(Reuters) - MGM Resorts (NYSE:MGM) International beat market expectations for fourth-quarter on Tuesday, as its China business benefited from th removal of certain pandemic-related restrictions in gambling hub Macau.
Travel rebound in China and Macau has been a tailwind for casino operators such as MGM and Wynn Resorts (NASDAQ:WYNN).
"Premium positioning and offerings in Las Vegas enable us to capture incremental profit during major events such as the inaugural Formula 1 race and our first Super Bowl," CEO Bill Hornbuckle said in a statement.
Adjusted property EBITDAR for MGM China (OTC:MCHVY) was 18% higher in the quarter, over 2019 levels.
The Las Vegas-based company's quarterly regional operations revenue fell 12% to $873 million, due to a decrease in casino revenues that were partially attributable to effects of the union strike at MGM Grand Detroit.

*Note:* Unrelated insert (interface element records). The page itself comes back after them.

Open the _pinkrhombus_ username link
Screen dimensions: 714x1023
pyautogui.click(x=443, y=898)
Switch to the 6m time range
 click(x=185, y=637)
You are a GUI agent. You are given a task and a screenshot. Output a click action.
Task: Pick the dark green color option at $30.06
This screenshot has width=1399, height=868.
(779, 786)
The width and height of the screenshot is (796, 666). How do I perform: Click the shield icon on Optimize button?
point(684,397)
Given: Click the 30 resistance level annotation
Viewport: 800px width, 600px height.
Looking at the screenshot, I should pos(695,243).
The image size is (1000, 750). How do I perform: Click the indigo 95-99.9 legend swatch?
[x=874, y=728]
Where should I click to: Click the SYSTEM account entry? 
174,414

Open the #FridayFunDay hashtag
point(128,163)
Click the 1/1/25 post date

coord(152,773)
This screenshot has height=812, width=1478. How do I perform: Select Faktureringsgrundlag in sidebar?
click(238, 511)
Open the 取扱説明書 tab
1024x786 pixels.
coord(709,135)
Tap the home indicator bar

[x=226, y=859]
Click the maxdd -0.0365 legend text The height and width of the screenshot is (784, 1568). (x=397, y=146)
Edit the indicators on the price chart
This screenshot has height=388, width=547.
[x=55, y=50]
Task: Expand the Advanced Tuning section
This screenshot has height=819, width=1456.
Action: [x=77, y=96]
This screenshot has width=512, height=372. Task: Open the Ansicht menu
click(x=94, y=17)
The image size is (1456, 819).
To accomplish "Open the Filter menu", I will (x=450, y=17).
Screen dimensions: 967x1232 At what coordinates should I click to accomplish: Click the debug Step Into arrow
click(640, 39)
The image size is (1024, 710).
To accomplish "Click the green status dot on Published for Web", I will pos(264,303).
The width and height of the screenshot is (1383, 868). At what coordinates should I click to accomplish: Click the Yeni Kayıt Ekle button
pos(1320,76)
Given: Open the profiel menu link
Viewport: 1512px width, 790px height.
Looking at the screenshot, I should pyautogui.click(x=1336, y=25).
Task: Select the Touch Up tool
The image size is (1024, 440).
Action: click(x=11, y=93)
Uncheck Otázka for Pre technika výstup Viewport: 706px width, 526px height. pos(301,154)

Last year, after negotiations, MGM reached a five-year agreement with Las Vegas hospitality unions to increase wages for employees.
MGM's total revenue rose 22% to $4.38 billion in the quarter through December, compared with analysts' average estimate of $4.14 billion, according to LSEG data.
Its quarterly adjusted profit per share of $1.06 also came ahead of Wall Street expectations of 71 cents.
Shares of the company were down 3.6% in extended trading.